Pero hay todavía otra pregunta que debe poder hacerse. Los que rechazan de plano los indultos —y que también, por cierto, rechazaban de plano una reforma del Código Penal ad hoc—, ¿tienen alguna propuesta alternativa para la situación que se ha generado en Cataluña con el dichoso procés? La única que parece imaginable es que el asunto los aburre soberanamente y lo dan por imposible, y no les inquieta que la cosa se pudra. Muy bien. No podrá decirse que no se los entiende, aunque ojo al pequeño detalle: esa, o muy parecida, fue la política de Rajoy, y adónde nos llevó ya lo sabemos. Los que apuestan por la indiferencia o la impavidez política no pueden ignorar que cuando un miembro en un cuerpo inicia un proceso de putrefacción, el cuerpo entero se expone a lo peor, y entonces hay que amputar. No hace falta decir aquí qué es el cuerpo y qué es la extremidad periférica que podría llegar a pudrirse, o simplemente adentrarse por un camino de desafección cada vez más profunda, cada vez más mayoritaria, y naturalmente irreversible. Ese camino está lejos de ser inimaginable.

También es cierto que los indultos pueden servir de bien poca cosa, aunque descoloquen considerablemente el martirologio indepe. Y también lo es que Sánchez puede pagarlos muy caros en términos políticos y electorales. En ese caso, y suponiendo que Casado —es una mera suposición— llegase a la presidencia del Gobierno más pronto que tarde como consecuencia de esta fenomenal decisión, puede fantasearse con una situación parecida a esto: en privado, y en voz baja, el presidente entrante le dice al saliente: “Gracias por haberte comido tú ese marrón”. Y el ya expresidente podría responderle entonces: “Me hundí, es verdad, pero alguien tenía que hacerlo”. Claro que perder unas elecciones no debería ser lo mismo que la muerte política sin resurrección posible. En la entrevista con Pablo Motos, Felipe González hizo unas reflexiones muy interesantes sobre la edad. Recordó que cuando dejó de ser presidente era más joven que su entrevistador, y que ahora tenía la misma edad que Joe Biden. Siempre es posible volver.
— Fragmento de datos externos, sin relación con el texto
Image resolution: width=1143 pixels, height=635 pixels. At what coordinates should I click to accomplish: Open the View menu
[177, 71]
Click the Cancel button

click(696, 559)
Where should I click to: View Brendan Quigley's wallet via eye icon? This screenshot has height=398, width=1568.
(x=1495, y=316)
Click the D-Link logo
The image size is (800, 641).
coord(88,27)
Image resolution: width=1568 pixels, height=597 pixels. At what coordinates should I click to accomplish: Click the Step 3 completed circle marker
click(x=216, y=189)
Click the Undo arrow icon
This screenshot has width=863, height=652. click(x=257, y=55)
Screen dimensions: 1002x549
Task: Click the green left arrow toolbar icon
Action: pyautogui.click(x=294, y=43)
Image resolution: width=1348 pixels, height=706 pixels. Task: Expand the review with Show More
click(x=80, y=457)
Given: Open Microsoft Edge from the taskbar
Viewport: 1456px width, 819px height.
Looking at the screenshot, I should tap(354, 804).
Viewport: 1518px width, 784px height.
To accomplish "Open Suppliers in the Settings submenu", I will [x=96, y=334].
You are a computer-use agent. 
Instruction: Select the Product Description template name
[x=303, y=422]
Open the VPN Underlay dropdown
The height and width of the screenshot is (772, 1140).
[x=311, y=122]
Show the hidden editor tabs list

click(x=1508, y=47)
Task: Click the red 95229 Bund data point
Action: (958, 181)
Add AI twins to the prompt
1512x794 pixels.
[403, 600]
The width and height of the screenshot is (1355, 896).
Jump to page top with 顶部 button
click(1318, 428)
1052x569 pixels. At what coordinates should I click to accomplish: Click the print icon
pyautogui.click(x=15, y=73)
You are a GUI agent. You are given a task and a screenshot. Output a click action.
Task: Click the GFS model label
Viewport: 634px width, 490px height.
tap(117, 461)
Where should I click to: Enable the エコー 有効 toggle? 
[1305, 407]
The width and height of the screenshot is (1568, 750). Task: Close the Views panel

Por supuesto con más madurez y sabiduría.

Y en fin: si el “problema catalán” (que no hace 300 años que dura, como ha dicho algún fino analista) es de difícil solución y pide pensarse en términos históricos (no a 300 años vista, eso tampoco), entonces habrá que ir atendiendo a las circunstancias sin esperar milagros ni incurrir en trucos de magia, desactivando siempre “lo peor”, que no deja de acecharnos, y demostrando que el Estado, aparte de saberse defender de sus enemigos con rigor, también sabe ser inteligente y hacer política (para contrariar a la señora Paluzie, entre otras muchas cosas). Solo entonces la democracia española demostrará tener más grandeza que la que está demostrando tener la política española.

Josep Maria Fradera es catedrático de Historia en la Universidad Pompeu Fabra y Jordi Ibáñez Fanés es escritor y profesor de Filosofía en la misma universidad.